Design product experience systems
Information architecture, navigation, and consistency
TLDR
Fragmented navigation, terminology, and placement logic made complex products harder to understand.
I created repeatable systems for information architecture, vocabulary, and decision-making.
Findability improved and UX goals became easier to connect to business outcomes.
Philosophy
Experience quality is often an architecture problem before it is a screen problem. When terminology, navigation, and placement logic drift apart, people pay the tax in confusion.
I design systems that make complex environments easier to understand before the interface asks users to act.
Strategy in Action
Navigation consolidation
I led work to simplify fragmented pathways into a more coherent information architecture across complex product areas.

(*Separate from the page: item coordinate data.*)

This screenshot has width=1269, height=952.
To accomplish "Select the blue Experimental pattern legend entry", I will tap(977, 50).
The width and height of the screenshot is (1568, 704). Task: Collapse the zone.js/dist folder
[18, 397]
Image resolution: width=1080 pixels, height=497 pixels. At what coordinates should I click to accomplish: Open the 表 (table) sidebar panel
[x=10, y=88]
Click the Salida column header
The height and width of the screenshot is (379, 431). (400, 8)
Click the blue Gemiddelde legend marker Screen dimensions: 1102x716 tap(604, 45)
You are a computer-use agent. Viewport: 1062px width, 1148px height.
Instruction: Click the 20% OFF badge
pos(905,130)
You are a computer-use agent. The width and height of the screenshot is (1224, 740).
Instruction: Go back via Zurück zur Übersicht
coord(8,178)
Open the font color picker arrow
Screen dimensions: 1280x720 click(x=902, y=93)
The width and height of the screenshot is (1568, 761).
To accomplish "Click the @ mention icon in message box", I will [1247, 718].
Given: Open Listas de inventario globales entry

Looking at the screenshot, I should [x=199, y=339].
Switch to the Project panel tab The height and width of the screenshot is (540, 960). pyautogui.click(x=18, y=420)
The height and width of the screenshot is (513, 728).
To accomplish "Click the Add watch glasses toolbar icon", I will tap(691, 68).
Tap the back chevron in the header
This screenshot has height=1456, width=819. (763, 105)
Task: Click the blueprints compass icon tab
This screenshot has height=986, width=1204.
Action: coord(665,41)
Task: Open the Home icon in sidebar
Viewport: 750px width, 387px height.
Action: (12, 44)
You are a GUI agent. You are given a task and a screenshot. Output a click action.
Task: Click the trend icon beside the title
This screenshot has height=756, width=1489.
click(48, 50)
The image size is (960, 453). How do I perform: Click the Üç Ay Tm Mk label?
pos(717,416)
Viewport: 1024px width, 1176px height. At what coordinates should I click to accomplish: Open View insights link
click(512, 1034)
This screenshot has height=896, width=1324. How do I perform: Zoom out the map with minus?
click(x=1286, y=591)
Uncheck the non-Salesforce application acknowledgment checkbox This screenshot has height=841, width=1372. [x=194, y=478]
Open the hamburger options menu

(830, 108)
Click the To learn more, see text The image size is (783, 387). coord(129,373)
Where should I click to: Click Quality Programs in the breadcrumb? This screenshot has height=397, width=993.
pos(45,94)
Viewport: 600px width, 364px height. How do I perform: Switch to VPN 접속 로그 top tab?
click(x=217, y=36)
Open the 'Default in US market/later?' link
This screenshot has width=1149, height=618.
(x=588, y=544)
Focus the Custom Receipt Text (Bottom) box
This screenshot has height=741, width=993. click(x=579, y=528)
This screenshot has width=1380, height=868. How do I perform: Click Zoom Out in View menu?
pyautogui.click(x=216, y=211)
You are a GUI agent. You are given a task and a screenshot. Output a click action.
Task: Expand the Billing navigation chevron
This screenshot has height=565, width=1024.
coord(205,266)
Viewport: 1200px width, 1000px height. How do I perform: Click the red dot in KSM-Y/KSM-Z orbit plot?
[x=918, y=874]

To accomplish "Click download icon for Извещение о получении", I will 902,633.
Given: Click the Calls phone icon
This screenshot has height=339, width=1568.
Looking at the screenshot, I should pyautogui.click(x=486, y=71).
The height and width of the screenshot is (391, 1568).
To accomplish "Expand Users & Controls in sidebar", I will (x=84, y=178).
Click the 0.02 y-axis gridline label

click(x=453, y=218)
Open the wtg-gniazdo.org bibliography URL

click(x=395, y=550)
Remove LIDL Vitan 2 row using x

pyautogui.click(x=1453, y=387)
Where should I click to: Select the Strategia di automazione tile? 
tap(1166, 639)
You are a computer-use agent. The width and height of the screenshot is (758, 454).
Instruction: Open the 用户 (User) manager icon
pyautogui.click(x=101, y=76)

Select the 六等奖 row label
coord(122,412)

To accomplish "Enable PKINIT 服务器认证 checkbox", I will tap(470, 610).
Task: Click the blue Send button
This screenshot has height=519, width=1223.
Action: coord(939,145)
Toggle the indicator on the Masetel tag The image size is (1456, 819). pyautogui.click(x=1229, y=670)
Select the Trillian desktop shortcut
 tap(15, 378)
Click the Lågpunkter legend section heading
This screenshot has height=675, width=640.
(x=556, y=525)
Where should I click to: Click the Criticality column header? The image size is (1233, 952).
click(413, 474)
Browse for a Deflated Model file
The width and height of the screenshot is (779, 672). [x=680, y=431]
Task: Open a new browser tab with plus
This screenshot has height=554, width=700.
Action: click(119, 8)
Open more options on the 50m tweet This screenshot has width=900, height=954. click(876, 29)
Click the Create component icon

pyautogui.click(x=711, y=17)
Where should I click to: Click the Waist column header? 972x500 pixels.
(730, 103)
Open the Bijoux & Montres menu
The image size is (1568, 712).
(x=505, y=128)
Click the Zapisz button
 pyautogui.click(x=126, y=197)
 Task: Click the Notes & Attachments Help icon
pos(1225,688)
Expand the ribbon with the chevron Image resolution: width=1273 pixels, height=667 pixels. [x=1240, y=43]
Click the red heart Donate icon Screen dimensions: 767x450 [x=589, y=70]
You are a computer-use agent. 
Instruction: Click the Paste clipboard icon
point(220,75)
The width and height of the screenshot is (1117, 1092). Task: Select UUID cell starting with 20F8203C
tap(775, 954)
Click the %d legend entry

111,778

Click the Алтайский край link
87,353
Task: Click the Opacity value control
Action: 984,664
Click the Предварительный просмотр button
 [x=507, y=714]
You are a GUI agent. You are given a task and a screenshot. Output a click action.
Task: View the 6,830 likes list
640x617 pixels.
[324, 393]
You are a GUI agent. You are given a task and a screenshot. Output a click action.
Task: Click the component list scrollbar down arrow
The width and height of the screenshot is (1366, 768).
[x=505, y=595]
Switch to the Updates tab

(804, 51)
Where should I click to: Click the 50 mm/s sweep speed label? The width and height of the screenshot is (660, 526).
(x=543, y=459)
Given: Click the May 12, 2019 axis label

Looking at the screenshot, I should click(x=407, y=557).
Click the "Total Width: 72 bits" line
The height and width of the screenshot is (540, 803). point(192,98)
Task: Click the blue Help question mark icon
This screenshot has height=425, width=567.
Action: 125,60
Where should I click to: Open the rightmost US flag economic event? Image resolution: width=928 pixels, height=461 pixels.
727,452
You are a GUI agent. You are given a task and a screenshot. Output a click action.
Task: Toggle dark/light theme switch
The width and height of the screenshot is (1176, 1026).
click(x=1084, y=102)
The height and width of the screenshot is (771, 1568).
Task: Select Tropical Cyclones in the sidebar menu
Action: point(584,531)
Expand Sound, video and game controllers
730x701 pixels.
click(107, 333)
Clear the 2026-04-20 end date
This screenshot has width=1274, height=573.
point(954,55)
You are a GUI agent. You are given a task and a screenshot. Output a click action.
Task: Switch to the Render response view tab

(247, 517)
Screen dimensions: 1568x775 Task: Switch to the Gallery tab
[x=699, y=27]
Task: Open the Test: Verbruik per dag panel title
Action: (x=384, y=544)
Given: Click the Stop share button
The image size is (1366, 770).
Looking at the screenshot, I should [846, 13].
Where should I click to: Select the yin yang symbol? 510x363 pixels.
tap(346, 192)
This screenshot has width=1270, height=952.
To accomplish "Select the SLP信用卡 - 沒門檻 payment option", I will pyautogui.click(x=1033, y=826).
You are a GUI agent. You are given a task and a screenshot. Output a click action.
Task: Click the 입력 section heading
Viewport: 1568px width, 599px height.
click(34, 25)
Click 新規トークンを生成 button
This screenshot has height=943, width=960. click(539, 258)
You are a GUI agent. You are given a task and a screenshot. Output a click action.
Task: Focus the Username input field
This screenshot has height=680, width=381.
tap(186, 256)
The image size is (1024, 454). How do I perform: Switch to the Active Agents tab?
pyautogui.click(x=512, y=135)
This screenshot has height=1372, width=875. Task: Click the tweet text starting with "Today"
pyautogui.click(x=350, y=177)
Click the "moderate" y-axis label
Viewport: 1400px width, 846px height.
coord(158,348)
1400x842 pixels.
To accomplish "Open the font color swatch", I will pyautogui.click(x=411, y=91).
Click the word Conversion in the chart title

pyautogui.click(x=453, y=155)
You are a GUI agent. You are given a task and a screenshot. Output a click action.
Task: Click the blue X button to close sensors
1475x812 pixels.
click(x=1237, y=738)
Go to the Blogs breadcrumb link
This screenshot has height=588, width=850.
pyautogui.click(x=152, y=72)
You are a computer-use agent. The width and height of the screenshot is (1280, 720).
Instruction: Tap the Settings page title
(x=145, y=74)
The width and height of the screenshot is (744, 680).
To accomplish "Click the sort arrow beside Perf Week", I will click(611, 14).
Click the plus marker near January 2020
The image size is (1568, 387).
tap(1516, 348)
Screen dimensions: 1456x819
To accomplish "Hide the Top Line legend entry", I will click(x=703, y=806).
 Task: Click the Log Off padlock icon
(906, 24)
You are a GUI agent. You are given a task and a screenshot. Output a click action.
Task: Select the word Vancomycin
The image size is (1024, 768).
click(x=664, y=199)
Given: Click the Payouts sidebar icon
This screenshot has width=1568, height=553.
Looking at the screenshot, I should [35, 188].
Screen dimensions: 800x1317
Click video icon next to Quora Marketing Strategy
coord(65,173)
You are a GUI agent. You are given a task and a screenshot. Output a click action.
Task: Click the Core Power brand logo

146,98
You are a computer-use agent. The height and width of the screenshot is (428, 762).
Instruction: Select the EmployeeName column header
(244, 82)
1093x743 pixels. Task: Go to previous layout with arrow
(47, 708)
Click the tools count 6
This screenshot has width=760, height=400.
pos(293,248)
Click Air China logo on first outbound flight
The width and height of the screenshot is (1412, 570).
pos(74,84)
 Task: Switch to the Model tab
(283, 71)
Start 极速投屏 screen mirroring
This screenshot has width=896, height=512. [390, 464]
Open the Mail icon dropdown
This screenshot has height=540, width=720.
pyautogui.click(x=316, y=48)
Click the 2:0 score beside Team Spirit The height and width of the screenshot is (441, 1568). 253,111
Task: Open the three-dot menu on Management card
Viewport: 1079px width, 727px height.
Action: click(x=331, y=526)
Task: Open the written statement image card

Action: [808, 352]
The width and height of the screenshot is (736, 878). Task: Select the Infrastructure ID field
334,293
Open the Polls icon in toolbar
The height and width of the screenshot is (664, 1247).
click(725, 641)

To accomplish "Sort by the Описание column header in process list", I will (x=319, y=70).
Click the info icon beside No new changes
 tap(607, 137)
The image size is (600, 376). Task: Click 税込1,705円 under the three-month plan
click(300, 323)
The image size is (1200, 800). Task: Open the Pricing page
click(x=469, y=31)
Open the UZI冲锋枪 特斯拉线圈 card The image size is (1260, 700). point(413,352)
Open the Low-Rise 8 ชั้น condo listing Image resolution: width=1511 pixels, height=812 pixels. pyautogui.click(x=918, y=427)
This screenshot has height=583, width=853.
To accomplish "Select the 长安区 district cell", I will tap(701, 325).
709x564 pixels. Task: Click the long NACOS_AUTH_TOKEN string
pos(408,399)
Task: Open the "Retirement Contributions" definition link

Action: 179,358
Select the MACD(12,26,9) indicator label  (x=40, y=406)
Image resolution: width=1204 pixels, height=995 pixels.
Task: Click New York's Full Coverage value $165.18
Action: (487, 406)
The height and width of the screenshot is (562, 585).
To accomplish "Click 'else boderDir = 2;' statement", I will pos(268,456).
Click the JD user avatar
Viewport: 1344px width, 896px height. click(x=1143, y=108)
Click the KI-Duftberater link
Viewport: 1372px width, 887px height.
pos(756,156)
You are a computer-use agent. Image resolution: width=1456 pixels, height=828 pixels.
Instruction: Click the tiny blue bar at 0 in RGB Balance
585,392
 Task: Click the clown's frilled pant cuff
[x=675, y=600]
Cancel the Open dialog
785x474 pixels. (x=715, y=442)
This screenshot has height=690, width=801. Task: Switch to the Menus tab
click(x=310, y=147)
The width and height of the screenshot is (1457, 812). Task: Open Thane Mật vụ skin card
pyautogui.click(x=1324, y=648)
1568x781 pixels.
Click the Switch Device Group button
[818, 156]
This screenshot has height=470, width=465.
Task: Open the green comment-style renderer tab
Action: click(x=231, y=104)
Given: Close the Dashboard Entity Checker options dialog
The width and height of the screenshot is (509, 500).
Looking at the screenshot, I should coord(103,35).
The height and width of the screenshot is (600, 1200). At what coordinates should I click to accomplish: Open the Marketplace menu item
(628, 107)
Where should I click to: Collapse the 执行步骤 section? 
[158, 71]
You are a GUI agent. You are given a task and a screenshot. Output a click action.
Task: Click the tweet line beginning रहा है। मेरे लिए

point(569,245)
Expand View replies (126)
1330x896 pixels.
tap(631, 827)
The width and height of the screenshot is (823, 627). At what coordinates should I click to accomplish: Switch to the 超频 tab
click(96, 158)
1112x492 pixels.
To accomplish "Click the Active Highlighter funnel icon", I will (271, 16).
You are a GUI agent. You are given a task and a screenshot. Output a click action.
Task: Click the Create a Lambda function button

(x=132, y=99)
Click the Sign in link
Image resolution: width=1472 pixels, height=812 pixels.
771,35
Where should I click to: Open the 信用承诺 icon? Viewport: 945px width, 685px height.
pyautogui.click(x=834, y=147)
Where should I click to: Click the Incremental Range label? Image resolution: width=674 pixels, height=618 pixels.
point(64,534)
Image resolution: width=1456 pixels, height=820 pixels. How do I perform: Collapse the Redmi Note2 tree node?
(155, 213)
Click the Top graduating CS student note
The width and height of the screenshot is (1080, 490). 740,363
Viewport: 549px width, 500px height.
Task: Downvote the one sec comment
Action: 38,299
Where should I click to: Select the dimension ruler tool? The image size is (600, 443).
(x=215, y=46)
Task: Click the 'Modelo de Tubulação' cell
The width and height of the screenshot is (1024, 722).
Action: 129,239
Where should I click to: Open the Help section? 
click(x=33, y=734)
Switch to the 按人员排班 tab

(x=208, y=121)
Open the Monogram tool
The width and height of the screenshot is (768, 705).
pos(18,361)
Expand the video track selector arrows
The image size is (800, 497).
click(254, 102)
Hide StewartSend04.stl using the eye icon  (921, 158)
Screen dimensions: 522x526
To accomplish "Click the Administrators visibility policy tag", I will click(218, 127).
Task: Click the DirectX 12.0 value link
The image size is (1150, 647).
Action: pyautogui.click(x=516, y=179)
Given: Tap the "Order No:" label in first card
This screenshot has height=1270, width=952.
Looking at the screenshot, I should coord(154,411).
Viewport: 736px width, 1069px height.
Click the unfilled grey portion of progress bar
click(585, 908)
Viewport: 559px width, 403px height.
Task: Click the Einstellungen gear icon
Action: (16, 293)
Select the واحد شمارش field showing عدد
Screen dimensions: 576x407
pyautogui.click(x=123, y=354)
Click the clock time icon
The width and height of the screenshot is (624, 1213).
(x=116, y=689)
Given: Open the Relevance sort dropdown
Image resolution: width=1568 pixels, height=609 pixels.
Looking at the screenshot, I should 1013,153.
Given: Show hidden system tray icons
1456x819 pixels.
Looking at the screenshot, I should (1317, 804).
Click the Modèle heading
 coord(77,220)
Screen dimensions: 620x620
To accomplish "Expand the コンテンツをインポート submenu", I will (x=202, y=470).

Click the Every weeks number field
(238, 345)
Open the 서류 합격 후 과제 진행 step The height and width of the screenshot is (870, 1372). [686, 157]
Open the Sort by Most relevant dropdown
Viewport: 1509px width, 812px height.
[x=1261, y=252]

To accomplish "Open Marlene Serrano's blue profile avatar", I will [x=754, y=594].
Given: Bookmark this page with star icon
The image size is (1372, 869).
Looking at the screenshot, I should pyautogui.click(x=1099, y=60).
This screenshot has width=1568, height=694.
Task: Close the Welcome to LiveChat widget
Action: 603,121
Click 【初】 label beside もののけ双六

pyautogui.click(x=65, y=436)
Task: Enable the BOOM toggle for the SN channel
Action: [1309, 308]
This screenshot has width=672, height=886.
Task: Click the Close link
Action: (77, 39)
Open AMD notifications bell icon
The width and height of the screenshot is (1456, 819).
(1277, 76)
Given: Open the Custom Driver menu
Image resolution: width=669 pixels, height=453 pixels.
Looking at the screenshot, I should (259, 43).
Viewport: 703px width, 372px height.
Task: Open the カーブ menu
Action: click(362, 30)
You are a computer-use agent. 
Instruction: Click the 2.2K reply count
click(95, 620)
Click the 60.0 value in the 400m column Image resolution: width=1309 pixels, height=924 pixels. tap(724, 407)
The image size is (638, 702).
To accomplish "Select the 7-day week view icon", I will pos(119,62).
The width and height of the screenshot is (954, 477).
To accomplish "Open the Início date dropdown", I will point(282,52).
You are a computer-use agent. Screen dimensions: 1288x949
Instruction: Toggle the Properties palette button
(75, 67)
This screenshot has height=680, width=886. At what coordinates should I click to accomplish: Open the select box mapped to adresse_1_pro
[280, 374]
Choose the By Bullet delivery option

reduced duplicated decision paths
made related workflows easier to find and understand
Shared vocabulary model
I created clearer terminology rules so related concepts behaved consistently across enterprise, business, paygo, and free experiences.
reduced language drift across surfaces
supported clearer mental models for customers and internal teams
Placement decision tree
I turned subjective navigation debates into a repeatable framework grounded in user mental models.
made placement decisions easier to defend
gave partner teams a shared way to reason about where things belong
Builder consistency review
I aligned patterns, labels, and flow logic across related experiences so customers had less to relearn.
improved consistency across related workflows
tied systems work to findability, completion, and sentiment
Outcomes: clearer navigation and stronger findability
Helped teams improve positive feedback from 71% to 92%, consolidate fragmented navigation, and connect UX goals to measurable task completion and customer sentiment.